*Problem to solve*. What you return must match the records exactly.
** Supplied entries follows **
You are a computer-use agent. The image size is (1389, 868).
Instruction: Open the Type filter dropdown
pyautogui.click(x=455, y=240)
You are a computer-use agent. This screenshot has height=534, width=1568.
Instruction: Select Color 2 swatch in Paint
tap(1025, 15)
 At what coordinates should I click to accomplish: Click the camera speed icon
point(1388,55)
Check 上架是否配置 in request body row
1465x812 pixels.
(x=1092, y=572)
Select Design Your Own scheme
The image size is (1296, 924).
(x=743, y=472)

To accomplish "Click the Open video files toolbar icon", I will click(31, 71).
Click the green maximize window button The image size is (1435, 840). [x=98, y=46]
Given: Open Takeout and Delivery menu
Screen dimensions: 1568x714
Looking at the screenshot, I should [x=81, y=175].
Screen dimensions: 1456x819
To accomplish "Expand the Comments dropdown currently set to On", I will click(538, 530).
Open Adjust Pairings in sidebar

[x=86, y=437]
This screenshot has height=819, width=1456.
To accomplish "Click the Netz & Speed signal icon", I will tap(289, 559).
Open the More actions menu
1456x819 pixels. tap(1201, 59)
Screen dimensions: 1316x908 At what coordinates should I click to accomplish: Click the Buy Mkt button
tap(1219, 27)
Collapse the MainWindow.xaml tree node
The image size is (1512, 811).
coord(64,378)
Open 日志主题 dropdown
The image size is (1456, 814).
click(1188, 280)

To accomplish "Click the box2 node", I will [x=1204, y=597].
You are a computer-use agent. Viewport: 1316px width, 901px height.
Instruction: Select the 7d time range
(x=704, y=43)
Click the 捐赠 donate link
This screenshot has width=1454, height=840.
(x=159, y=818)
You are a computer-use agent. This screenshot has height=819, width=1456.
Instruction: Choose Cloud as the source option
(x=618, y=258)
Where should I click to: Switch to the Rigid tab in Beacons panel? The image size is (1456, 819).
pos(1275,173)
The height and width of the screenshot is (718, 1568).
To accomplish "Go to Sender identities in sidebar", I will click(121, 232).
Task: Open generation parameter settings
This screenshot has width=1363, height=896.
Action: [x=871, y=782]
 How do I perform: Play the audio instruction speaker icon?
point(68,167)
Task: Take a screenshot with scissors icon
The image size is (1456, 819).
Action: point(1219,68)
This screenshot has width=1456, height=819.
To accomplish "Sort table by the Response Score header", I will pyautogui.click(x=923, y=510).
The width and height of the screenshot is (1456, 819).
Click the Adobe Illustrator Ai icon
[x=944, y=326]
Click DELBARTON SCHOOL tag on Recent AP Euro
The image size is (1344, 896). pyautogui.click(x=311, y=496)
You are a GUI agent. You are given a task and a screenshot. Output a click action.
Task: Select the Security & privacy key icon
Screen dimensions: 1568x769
** End of Supplied entries **
*Task output*.
You are a computer-use agent. The image size is (1389, 868).
Instruction: Open the Type filter dropdown
pyautogui.click(x=455, y=240)
You are a computer-use agent. This screenshot has height=534, width=1568.
Instruction: Select Color 2 swatch in Paint
tap(1025, 15)
 At what coordinates should I click to accomplish: Click the camera speed icon
point(1388,55)
Check 上架是否配置 in request body row
1465x812 pixels.
(x=1092, y=572)
Select Design Your Own scheme
The image size is (1296, 924).
(x=743, y=472)

To accomplish "Click the Open video files toolbar icon", I will click(31, 71).
Click the green maximize window button The image size is (1435, 840). [x=98, y=46]
Given: Open Takeout and Delivery menu
Screen dimensions: 1568x714
Looking at the screenshot, I should [x=81, y=175].
Screen dimensions: 1456x819
To accomplish "Expand the Comments dropdown currently set to On", I will click(538, 530).
Open Adjust Pairings in sidebar

[x=86, y=437]
This screenshot has height=819, width=1456.
To accomplish "Click the Netz & Speed signal icon", I will tap(289, 559).
Open the More actions menu
1456x819 pixels. tap(1201, 59)
Screen dimensions: 1316x908 At what coordinates should I click to accomplish: Click the Buy Mkt button
tap(1219, 27)
Collapse the MainWindow.xaml tree node
The image size is (1512, 811).
coord(64,378)
Open 日志主题 dropdown
The image size is (1456, 814).
click(1188, 280)

To accomplish "Click the box2 node", I will [x=1204, y=597].
You are a computer-use agent. Viewport: 1316px width, 901px height.
Instruction: Select the 7d time range
(x=704, y=43)
Click the 捐赠 donate link
This screenshot has width=1454, height=840.
(x=159, y=818)
You are a computer-use agent. This screenshot has height=819, width=1456.
Instruction: Choose Cloud as the source option
(x=618, y=258)
Where should I click to: Switch to the Rigid tab in Beacons panel? The image size is (1456, 819).
pos(1275,173)
The height and width of the screenshot is (718, 1568).
To accomplish "Go to Sender identities in sidebar", I will click(121, 232).
Task: Open generation parameter settings
This screenshot has width=1363, height=896.
Action: [x=871, y=782]
 How do I perform: Play the audio instruction speaker icon?
point(68,167)
Task: Take a screenshot with scissors icon
The image size is (1456, 819).
Action: point(1219,68)
This screenshot has width=1456, height=819.
To accomplish "Sort table by the Response Score header", I will pyautogui.click(x=923, y=510).
The width and height of the screenshot is (1456, 819).
Click the Adobe Illustrator Ai icon
[x=944, y=326]
Click DELBARTON SCHOOL tag on Recent AP Euro
The image size is (1344, 896). pyautogui.click(x=311, y=496)
You are a GUI agent. You are given a task and a screenshot. Output a click action.
Task: Select the Security & privacy key icon
Screen dimensions: 1568x769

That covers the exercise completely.